本記事では、RE100の概要やメリットをご紹介するとともに、混同されがちな概念や、中小企業向けRE100とされる「再エネ100宣言 RE Action」について説明します。
東京工業大学大学院 総合理工学研究科を修了後、約30年間、環境、再生可能エネルギー、ODAコンサルタント会社に勤務。在職中は自治体の環境施策、環境アセスメント、途上国援助業務の環境分野担当、風力や太陽光発電プロジェクトなど幅広い業務に従事。技術士環境部門(環境保全計画)、建設部門(建設環境)の資格を持つ。また、英語能力(TOEIC満点)を生かし、現在は英語講師としても活躍中。
RE100とは、企業自らが使用する電力を100%再生可能エネルギーでまかなう ※ ことを目指す国際的なイニシアチブです。

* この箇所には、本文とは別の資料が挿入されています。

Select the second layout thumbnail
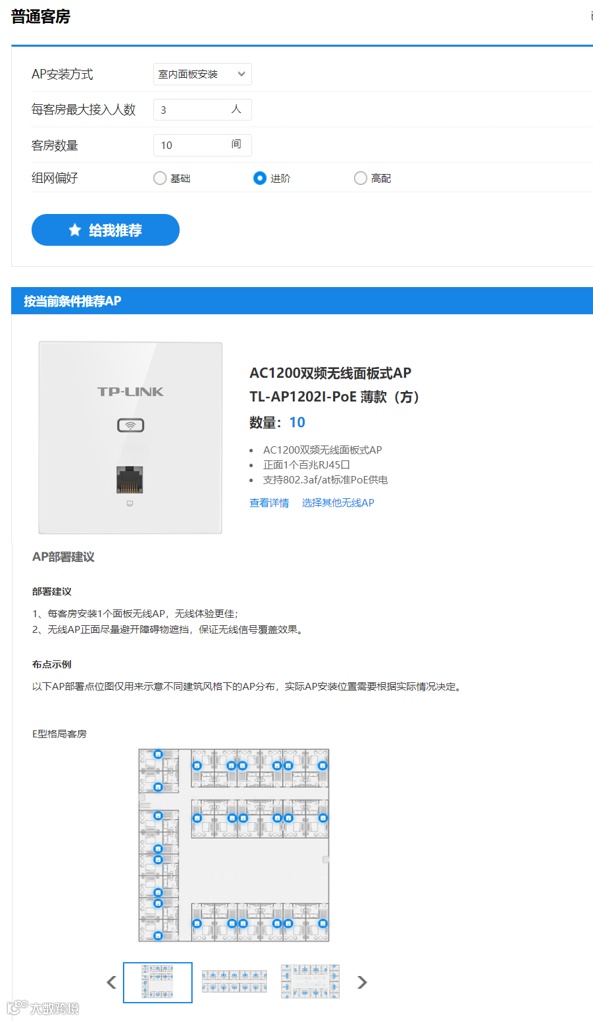The width and height of the screenshot is (593, 1021). [x=234, y=982]
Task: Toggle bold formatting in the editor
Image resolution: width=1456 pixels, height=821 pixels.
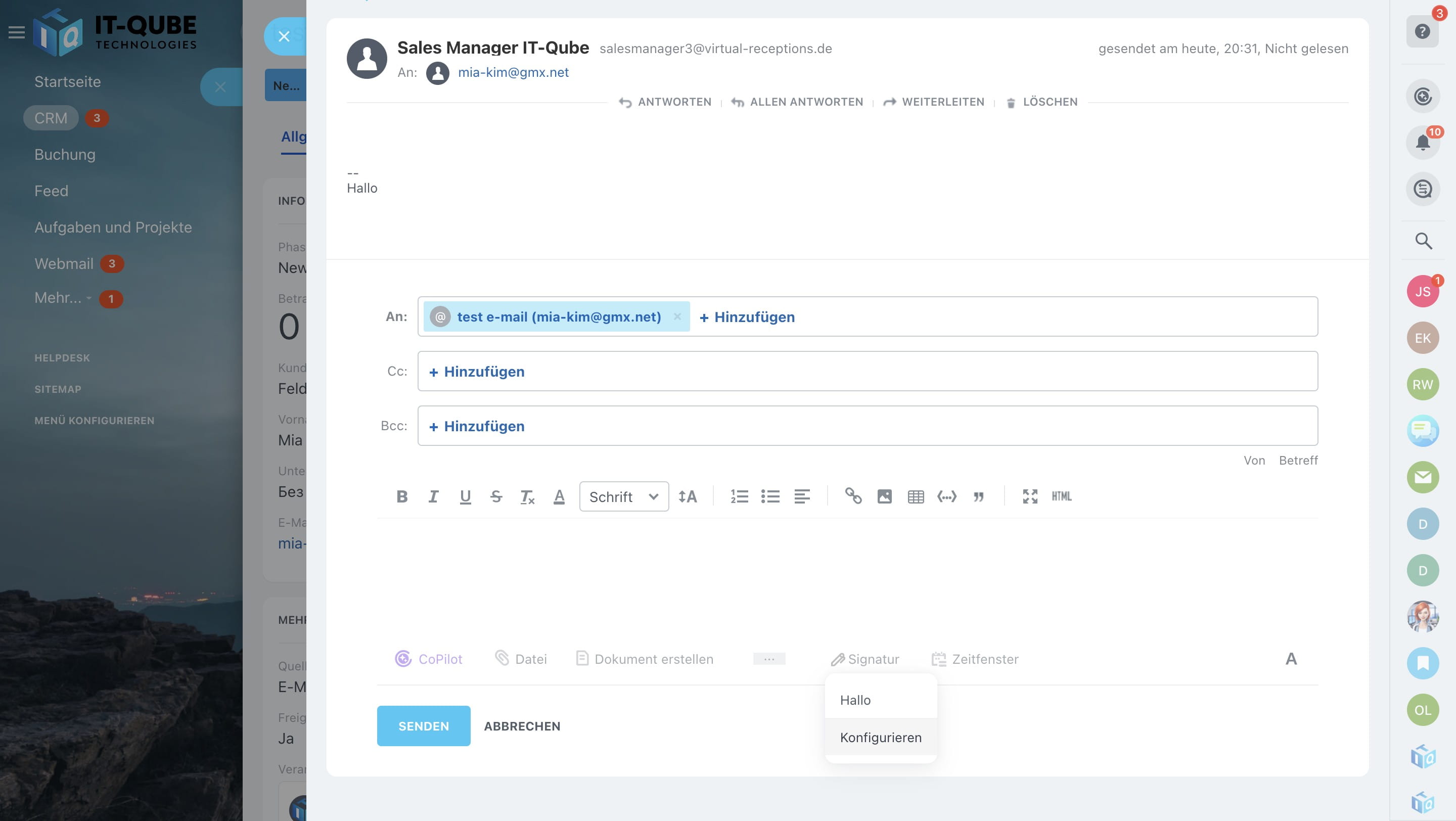Action: [x=402, y=496]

RE100には世界各国や日本の企業が参加しています。脱炭素社会の実現を目指した企業グループである「JCLP(日本気候リーダーズ・パートナーシップ)」によると、RE100には多様な分野から企業が参加しており、その売上合計は6 兆6000 億米ドル(日本円で約940兆円)を超えています。
RE100における再生可能エネルギーの基準には、証書を活用した「実質再生可能エネルギー」も含まれています。

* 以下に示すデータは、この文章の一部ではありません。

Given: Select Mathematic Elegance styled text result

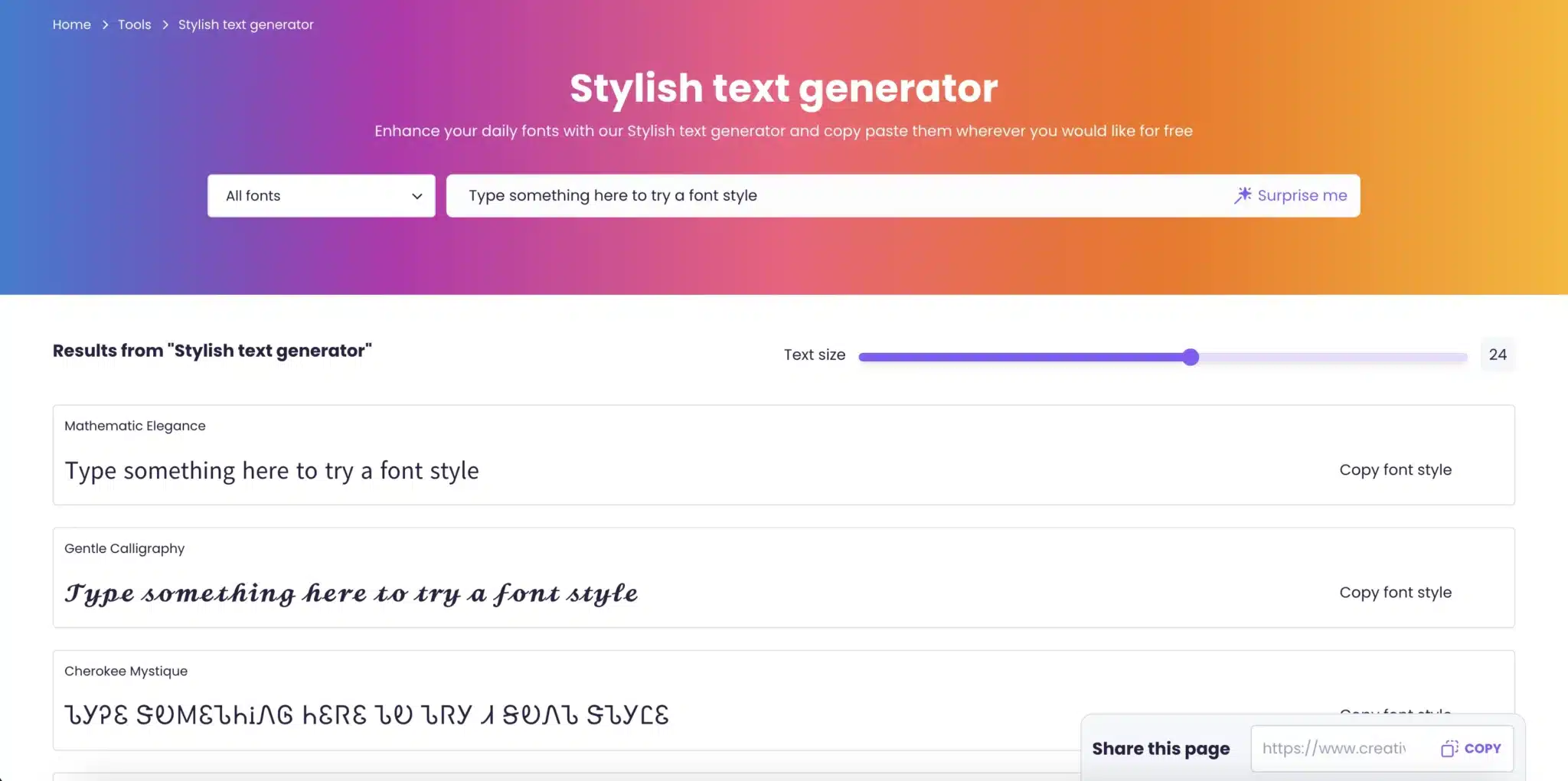Looking at the screenshot, I should (x=272, y=471).
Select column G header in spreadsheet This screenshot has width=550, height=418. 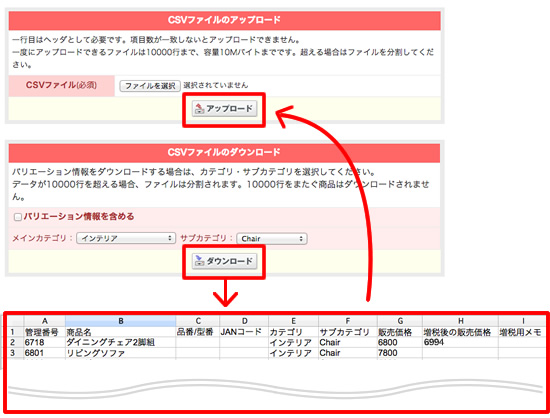pyautogui.click(x=400, y=321)
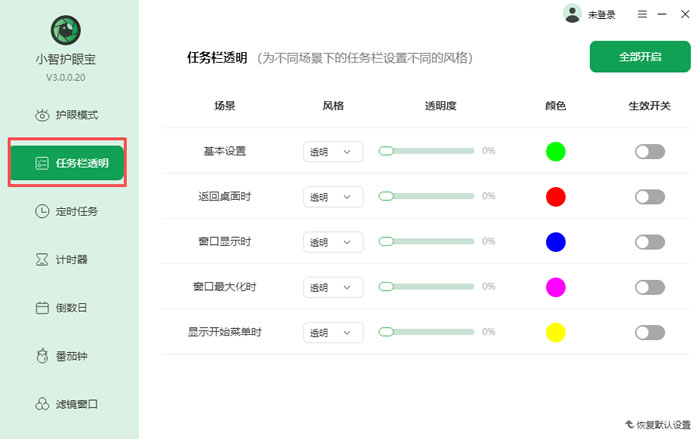Click the hourglass icon for 计时器
This screenshot has width=700, height=439.
[x=42, y=259]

RE100に類似するものとして、「EP100」と「EV100」があります。
「EP100」は、「100% Energy Productivity」の略称であり、エネルギー効率の高い技術や仕組みを構築し、省エネ効率を50%改善するなど、企業が行う事業のエネルギー効率を倍増させることを目標とする国際イニシアチブです。
EP100とRE100、どちらも脱炭素化の推進という意味で注目されていますが、RE100が再生可能エネルギーの導入を推進するのに対し、EP100は「省エネ等によるエネルギー効率化」を推進する点に違いがあります。
「EV100」という国際イニシアチブも存在します。こちらは、「100% Electric Vehicles」の略称で、事業用モビリティー(輸送手段)の100%ゼロエミッションを目標に掲げています。具体的なソリューションとして輸送手段の電化(Electro-mobility)を推進し、輸送に関する温室効果ガスの排出や大気汚染、騒音公害を防止することを目指しています。RE100は企業が利用する「電力」に焦点を当て再生可能エネルギー導入を推進するのに対し、EV100は、企業が利用する「車両」に焦点を当て「100%電気自動車化」を推進するという点に違いがあります。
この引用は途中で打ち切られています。